= PROBLEM TO WORK ON =
The listing below must be reproduced in full, exactly as written.

= DATA TO USE =
--- START ---
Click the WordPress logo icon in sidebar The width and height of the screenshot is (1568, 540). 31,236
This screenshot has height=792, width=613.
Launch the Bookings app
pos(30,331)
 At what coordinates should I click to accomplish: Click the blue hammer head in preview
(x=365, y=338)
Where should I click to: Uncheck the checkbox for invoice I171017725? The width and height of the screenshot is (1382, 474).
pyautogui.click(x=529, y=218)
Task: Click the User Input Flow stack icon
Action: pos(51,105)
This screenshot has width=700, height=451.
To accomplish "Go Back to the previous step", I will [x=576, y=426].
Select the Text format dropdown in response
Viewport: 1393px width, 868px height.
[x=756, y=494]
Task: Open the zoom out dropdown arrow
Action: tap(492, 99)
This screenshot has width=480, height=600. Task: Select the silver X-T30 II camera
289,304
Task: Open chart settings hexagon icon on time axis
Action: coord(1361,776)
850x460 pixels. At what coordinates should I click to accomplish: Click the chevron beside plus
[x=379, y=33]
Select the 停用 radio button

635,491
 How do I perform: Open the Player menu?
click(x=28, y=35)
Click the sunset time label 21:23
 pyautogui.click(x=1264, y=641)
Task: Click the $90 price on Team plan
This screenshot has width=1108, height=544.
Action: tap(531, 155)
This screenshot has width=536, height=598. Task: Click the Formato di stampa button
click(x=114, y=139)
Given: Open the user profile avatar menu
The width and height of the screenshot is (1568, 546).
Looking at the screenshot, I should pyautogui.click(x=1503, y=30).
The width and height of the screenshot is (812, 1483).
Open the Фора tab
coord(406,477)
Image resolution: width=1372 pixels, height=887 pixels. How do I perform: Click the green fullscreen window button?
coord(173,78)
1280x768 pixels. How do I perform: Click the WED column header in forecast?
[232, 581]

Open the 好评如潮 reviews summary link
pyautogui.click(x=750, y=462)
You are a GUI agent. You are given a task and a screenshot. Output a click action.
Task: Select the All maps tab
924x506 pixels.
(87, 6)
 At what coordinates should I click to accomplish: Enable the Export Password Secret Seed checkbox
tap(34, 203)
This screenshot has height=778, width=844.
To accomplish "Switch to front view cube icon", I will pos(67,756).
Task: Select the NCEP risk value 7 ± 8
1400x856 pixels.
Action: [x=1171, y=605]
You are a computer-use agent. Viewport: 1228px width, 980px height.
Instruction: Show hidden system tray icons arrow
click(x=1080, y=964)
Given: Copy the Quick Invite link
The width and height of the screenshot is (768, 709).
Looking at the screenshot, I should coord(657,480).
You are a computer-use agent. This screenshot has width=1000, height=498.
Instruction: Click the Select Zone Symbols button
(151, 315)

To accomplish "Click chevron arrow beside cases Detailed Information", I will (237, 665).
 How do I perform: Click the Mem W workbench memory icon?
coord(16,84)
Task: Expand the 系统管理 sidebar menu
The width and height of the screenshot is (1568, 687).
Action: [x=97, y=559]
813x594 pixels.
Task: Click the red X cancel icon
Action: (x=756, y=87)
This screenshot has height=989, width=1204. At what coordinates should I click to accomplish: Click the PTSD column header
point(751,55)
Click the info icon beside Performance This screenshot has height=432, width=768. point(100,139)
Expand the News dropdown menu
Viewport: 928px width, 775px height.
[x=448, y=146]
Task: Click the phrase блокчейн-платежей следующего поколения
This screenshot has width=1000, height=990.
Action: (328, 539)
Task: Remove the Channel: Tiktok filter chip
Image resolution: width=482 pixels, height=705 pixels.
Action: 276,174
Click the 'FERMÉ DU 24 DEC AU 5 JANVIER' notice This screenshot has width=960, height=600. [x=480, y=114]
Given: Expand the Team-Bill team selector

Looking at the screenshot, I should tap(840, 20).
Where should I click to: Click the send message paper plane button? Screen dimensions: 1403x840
--- END ---
= FINISHED TASK =
Click the WordPress logo icon in sidebar The width and height of the screenshot is (1568, 540). 31,236
This screenshot has height=792, width=613.
Launch the Bookings app
pos(30,331)
 At what coordinates should I click to accomplish: Click the blue hammer head in preview
(x=365, y=338)
Where should I click to: Uncheck the checkbox for invoice I171017725? The width and height of the screenshot is (1382, 474).
pyautogui.click(x=529, y=218)
Task: Click the User Input Flow stack icon
Action: pos(51,105)
This screenshot has width=700, height=451.
To accomplish "Go Back to the previous step", I will [x=576, y=426].
Select the Text format dropdown in response
Viewport: 1393px width, 868px height.
[x=756, y=494]
Task: Open the zoom out dropdown arrow
Action: tap(492, 99)
This screenshot has width=480, height=600. Task: Select the silver X-T30 II camera
289,304
Task: Open chart settings hexagon icon on time axis
Action: coord(1361,776)
850x460 pixels. At what coordinates should I click to accomplish: Click the chevron beside plus
[x=379, y=33]
Select the 停用 radio button

635,491
 How do I perform: Open the Player menu?
click(x=28, y=35)
Click the sunset time label 21:23
 pyautogui.click(x=1264, y=641)
Task: Click the $90 price on Team plan
This screenshot has width=1108, height=544.
Action: tap(531, 155)
This screenshot has width=536, height=598. Task: Click the Formato di stampa button
click(x=114, y=139)
Given: Open the user profile avatar menu
The width and height of the screenshot is (1568, 546).
Looking at the screenshot, I should pyautogui.click(x=1503, y=30).
The width and height of the screenshot is (812, 1483).
Open the Фора tab
coord(406,477)
Image resolution: width=1372 pixels, height=887 pixels. How do I perform: Click the green fullscreen window button?
coord(173,78)
1280x768 pixels. How do I perform: Click the WED column header in forecast?
[232, 581]

Open the 好评如潮 reviews summary link
pyautogui.click(x=750, y=462)
You are a GUI agent. You are given a task and a screenshot. Output a click action.
Task: Select the All maps tab
924x506 pixels.
(87, 6)
 At what coordinates should I click to accomplish: Enable the Export Password Secret Seed checkbox
tap(34, 203)
This screenshot has height=778, width=844.
To accomplish "Switch to front view cube icon", I will pos(67,756).
Task: Select the NCEP risk value 7 ± 8
1400x856 pixels.
Action: [x=1171, y=605]
You are a computer-use agent. Viewport: 1228px width, 980px height.
Instruction: Show hidden system tray icons arrow
click(x=1080, y=964)
Given: Copy the Quick Invite link
The width and height of the screenshot is (768, 709).
Looking at the screenshot, I should coord(657,480).
You are a computer-use agent. This screenshot has width=1000, height=498.
Instruction: Click the Select Zone Symbols button
(151, 315)

To accomplish "Click chevron arrow beside cases Detailed Information", I will (237, 665).
 How do I perform: Click the Mem W workbench memory icon?
coord(16,84)
Task: Expand the 系统管理 sidebar menu
The width and height of the screenshot is (1568, 687).
Action: [x=97, y=559]
813x594 pixels.
Task: Click the red X cancel icon
Action: (x=756, y=87)
This screenshot has height=989, width=1204. At what coordinates should I click to accomplish: Click the PTSD column header
point(751,55)
Click the info icon beside Performance This screenshot has height=432, width=768. point(100,139)
Expand the News dropdown menu
Viewport: 928px width, 775px height.
[x=448, y=146]
Task: Click the phrase блокчейн-платежей следующего поколения
This screenshot has width=1000, height=990.
Action: (328, 539)
Task: Remove the Channel: Tiktok filter chip
Image resolution: width=482 pixels, height=705 pixels.
Action: 276,174
Click the 'FERMÉ DU 24 DEC AU 5 JANVIER' notice This screenshot has width=960, height=600. [x=480, y=114]
Given: Expand the Team-Bill team selector

Looking at the screenshot, I should tap(840, 20).
Where should I click to: Click the send message paper plane button? Screen dimensions: 1403x840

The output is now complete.